快晴に恵まれた11月25日。水道管理歩道を下りシェール道に入って、
生田川源流左岸(上流から見て左)に沿って遡行する。小堰堤を越して、
最初に新穂高側から下ってくる沢を登る。10メートルほどで二俣となる。
先々週は、二俣の間の細尾根を登ったわけだが、今日は左俣を登ってみる。
ところが最初の内は、倒木多く歩きにくそうなので、先々週と同じ尾根を登り、
適当な所で左側の浅い谷に降りる。その後は、しばらく岩屑の多い谷が続く。
やがて左手に、先々週見たリッジの末端と思える岩場が現れ、谷は幅1米程の、
狭さになる。上部には広いスラブが見えており、まるで漏斗の口のような地形だ。
その漏斗の口を抜けると、突如として大きな岩場の前に立つ。木曜日の雨のせいか、
スラブ中央には、薄く水が流れている。斜度は緩いしホールドも多そうに見えたので、
登ってみるが、良いホールドに見えた突起は、掴むとボロボロと崩れる。固い岩場を、
求めると水流に近寄る事になり。今度はスリップが心配になってクライムダウンする。
下で見ている家族からは、「どうして、こんな所を登れないの!」と、冷たくなじられる。
今度は斜上してリッジに出ようと思い、途中まで登ってみるが、岩が脆い上に、安定して、
ビレイを取れる所が無いので、またしてもクライムダウンする。登る時には押さえつけて、
何とかもっていたホールドも、下降すると外よりに荷重がかかるので、ボロボロと崩れる。
しかも立木は枯れた細い松ばかりで、支点として役に立ちそうな物は、ほとんど無いのだ。
今日は下見のつもりだったが、登攀力も度胸も、ハムより優れている家族は登る気満々だ。
「登れないなら、こんなとこ連れて来るな。」とか毒づいてる。このままでは治まりそうに無い。
そこで左へトラバースして、一旦リッジの下部の太い木が生えている所まで下り、仕切り直す。
直径30cm程の木にビレイをとり、別の木に家族のセルフビレイを取らして、確保を頼む。
先々週に右手の尾根から見たときは、鋭く見えたリッジも、実際には穏やかな岩稜だった。

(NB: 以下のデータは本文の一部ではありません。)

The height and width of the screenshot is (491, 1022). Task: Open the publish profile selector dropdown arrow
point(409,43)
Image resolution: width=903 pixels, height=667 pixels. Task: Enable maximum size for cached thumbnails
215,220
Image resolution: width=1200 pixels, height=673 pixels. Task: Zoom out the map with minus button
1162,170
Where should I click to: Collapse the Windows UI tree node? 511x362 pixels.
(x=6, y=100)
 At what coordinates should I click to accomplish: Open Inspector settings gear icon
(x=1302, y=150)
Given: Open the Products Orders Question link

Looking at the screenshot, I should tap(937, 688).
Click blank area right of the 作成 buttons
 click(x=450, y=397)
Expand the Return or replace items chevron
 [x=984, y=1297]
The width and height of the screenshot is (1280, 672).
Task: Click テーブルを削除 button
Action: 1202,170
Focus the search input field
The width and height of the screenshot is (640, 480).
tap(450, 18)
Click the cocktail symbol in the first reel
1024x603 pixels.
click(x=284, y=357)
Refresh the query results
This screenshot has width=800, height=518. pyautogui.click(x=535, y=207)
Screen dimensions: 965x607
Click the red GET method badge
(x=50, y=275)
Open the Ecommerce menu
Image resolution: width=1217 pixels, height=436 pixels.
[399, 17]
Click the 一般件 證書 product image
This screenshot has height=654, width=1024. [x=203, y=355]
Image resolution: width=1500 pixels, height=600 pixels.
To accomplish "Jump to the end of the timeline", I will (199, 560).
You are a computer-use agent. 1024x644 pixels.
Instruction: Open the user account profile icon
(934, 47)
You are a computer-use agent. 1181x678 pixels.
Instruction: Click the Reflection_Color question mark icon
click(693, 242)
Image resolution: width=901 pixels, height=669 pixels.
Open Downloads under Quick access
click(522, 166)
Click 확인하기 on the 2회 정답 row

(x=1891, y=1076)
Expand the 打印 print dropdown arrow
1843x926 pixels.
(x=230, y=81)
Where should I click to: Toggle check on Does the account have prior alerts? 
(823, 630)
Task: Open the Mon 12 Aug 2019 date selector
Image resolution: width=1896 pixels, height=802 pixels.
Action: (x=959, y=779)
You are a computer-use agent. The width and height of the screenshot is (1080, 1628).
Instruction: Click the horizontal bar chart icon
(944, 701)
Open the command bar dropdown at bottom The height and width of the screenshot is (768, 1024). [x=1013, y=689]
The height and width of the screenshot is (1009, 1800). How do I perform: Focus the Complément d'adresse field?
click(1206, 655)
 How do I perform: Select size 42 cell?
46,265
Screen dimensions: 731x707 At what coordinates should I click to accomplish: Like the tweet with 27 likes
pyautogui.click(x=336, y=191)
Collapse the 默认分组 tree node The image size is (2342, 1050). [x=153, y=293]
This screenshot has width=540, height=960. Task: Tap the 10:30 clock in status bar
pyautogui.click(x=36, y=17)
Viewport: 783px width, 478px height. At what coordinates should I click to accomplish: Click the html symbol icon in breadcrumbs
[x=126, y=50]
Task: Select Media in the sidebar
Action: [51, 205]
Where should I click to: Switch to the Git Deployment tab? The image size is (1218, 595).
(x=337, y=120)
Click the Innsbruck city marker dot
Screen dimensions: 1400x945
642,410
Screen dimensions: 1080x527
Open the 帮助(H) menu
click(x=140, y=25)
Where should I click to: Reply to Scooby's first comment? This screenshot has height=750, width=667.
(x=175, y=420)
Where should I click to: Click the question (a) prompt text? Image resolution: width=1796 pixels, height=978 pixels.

出だし3米程で細い松の木にビレイを取るが、ほんの気休めでしかない。その後は支点に、
出来そうな物は無い。ただ上には、割と大きな松がある、そこまで行ければ何とかなるかと。
いざ登ってみると、三枚岩特有の階段状の岩場で、側壁に比して岩質も安定している。
さして高度感も感じずに登って行く。傾斜が落ちる手前で、スタンス幅の広い所があるが、
フリクションが良くて何とか登る。補助ザイルの長さが気になり、大声で下の家族に聞くと、
「まだまだ十分ある」と、返って来る。自分が思っているよりは、たいして登ってないようだ。
問題はその後だ。緩斜面の岩場一面に砂利や砂が乗っている。僅かな距離だが緊張した。
その先の岩は脆く掴むと崩れる。が、5米程先に太い松が見えいて、引き返す選択は無い。
這い蹲って登りきる。セカンドで澱みなく登って来た家族も、この緩斜面は少し苦労している。
太い松の木から上は、やはり緩い岩稜である。お茶だけ飲んで、家族にツルベで登ってもらう。
やや去り難い気分で岩場を見下ろす。登るまで、かつて三枚岩は、岩登りのゲレンデであった
ろうかと思っていたが、こんな脆い岩質では、幾ら昔であってもゲレンデとは成りえないだろう。
右手のスラブ帯には、鈍く水流が光っている。その向こうには一般道沿いの高圧鉄塔。
こんな秋晴れの良い日に、短いとは言え初めてのコースを登れて、幸せな気分だった。
登り着いた609ピークは藪の中。葉の落ちた樹幹越しに、なんとか新穂高山頂が見える。